### Exercise description
Below are some entries. Copy each line that holds the string "name".

### Provided data
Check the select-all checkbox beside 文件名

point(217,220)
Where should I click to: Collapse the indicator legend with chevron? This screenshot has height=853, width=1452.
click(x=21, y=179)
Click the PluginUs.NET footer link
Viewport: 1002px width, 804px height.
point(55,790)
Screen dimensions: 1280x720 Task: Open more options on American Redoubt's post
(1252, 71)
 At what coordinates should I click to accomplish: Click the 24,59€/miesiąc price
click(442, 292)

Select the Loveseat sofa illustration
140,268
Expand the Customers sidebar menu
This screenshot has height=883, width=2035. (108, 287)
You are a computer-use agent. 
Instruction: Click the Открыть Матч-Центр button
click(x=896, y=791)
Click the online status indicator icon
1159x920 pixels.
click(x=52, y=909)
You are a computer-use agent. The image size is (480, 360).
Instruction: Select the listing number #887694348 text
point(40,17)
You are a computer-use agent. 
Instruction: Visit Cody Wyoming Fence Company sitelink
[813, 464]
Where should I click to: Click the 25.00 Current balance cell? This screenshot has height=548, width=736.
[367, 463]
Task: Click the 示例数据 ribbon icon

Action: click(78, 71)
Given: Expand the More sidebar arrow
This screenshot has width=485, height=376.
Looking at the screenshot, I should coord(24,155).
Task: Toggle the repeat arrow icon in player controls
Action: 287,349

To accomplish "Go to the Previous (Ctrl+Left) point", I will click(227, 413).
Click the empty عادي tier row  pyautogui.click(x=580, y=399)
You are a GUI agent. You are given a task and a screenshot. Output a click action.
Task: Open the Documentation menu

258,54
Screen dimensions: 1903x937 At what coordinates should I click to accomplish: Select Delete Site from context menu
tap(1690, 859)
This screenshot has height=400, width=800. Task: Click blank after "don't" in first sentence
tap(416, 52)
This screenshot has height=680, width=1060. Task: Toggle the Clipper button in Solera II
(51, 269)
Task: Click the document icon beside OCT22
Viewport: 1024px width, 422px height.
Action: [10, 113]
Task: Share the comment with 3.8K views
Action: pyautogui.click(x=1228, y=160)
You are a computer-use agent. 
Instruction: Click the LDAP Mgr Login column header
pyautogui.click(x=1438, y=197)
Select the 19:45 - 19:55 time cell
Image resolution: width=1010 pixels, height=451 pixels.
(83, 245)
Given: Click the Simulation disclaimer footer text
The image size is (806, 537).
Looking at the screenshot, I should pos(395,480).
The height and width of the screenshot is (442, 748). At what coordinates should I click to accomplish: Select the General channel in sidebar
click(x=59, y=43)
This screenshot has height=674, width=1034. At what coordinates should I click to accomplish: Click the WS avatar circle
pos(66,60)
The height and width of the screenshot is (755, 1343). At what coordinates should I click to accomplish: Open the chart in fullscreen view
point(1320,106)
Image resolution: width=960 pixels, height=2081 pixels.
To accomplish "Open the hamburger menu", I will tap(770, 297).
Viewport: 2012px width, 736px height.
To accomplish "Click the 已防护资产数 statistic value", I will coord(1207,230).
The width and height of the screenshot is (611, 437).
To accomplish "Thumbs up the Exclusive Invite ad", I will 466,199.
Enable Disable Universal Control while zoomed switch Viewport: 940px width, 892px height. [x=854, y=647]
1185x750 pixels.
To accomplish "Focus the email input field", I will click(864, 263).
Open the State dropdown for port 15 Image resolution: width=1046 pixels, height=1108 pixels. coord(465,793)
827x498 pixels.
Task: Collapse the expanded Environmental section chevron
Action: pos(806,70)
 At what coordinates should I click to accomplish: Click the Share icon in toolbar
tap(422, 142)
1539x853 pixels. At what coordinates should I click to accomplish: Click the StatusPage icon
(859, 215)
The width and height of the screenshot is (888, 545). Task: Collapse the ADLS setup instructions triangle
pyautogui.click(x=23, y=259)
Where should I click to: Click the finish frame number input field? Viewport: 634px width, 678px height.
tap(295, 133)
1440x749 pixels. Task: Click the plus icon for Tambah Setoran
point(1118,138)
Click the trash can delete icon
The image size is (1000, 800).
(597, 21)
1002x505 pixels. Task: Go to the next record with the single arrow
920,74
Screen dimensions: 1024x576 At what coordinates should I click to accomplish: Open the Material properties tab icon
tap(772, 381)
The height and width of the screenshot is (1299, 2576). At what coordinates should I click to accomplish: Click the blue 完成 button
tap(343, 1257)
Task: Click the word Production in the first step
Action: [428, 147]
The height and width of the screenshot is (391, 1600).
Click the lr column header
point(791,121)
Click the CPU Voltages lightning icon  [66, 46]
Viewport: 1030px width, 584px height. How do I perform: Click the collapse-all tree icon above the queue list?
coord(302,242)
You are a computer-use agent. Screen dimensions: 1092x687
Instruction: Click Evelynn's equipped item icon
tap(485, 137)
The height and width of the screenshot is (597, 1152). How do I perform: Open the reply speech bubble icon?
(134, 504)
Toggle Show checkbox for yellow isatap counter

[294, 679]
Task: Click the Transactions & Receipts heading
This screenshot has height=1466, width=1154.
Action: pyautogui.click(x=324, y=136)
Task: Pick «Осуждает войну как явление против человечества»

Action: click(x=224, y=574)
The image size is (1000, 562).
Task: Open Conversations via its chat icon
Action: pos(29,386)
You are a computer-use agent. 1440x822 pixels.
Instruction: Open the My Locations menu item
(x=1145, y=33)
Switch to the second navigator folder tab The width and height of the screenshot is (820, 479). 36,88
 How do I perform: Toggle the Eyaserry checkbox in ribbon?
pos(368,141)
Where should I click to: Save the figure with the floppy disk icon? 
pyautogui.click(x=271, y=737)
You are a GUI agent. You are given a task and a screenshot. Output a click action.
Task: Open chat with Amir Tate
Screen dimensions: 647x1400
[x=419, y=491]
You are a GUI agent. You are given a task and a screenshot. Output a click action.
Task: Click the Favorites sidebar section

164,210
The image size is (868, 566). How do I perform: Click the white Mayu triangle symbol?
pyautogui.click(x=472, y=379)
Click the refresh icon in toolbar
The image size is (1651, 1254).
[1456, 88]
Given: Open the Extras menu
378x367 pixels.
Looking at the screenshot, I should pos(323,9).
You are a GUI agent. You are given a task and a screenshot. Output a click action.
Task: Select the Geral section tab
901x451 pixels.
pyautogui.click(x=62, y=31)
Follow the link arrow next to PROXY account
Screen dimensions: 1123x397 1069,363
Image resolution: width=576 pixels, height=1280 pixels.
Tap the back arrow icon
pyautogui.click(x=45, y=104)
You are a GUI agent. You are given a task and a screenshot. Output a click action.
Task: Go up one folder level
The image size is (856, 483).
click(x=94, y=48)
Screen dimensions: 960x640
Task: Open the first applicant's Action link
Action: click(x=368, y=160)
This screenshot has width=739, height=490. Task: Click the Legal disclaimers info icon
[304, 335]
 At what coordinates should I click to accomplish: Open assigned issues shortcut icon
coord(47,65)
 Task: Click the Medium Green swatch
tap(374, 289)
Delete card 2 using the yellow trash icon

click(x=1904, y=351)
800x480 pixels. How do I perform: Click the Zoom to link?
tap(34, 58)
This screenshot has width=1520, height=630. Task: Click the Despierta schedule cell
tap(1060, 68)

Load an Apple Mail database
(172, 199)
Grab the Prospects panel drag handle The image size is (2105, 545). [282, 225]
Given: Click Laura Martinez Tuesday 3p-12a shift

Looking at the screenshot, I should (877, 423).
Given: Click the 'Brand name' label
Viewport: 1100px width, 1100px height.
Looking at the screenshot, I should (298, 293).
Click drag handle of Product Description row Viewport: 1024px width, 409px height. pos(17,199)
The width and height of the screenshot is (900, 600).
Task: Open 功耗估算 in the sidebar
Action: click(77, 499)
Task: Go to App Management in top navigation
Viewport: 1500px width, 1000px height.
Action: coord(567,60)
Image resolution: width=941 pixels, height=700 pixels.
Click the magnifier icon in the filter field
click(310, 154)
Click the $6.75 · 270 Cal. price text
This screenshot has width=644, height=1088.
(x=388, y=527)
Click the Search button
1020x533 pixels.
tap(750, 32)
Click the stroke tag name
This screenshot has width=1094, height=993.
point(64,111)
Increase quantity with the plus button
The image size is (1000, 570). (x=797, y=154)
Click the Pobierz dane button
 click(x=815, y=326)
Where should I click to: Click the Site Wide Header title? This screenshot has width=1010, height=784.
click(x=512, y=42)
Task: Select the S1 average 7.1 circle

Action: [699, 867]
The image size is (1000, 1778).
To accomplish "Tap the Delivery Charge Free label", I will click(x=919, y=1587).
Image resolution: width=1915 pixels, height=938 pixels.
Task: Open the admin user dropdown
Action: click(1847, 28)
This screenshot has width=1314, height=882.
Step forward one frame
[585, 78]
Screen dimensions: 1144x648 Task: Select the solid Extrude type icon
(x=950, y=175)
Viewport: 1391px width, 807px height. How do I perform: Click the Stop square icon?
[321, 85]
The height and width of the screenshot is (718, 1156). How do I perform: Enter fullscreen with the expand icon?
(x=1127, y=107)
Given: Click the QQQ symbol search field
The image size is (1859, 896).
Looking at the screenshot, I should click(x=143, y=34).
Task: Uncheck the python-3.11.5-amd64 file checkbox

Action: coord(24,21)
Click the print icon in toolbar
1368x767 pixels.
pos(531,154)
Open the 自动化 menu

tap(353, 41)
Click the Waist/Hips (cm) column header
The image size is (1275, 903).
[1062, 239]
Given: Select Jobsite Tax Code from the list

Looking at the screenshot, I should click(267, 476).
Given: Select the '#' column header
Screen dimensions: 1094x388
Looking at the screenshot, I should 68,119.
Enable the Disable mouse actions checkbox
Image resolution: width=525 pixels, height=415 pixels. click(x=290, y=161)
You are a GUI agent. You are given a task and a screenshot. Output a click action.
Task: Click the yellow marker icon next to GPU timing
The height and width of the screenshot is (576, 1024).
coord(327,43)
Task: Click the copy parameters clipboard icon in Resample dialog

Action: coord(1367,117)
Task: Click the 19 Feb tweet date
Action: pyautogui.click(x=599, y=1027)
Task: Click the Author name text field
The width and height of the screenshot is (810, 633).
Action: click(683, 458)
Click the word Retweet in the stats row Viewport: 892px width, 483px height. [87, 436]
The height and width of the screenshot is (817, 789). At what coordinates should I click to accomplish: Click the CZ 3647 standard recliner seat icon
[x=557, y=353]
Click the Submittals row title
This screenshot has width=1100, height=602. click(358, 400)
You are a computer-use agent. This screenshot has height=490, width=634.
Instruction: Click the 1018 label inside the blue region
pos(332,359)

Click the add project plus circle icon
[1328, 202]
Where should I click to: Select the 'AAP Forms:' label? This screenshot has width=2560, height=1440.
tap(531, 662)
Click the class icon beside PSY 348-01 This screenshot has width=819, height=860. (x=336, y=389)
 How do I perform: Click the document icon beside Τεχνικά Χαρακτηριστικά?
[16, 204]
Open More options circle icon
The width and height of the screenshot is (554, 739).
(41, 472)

### Response area
Given: Click the 'Brand name' label
Click the stroke tag name
Task: Click the Author name text field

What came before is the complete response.